### Required work:
Repeat each entry. Keep every line exactly as it is.

### Extracted information:
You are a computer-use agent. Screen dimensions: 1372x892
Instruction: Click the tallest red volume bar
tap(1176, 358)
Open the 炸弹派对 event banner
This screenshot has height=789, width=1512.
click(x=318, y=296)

### Output for this task:
You are a computer-use agent. Screen dimensions: 1372x892
Instruction: Click the tallest red volume bar
tap(1176, 358)
Open the 炸弹派对 event banner
This screenshot has height=789, width=1512.
click(x=318, y=296)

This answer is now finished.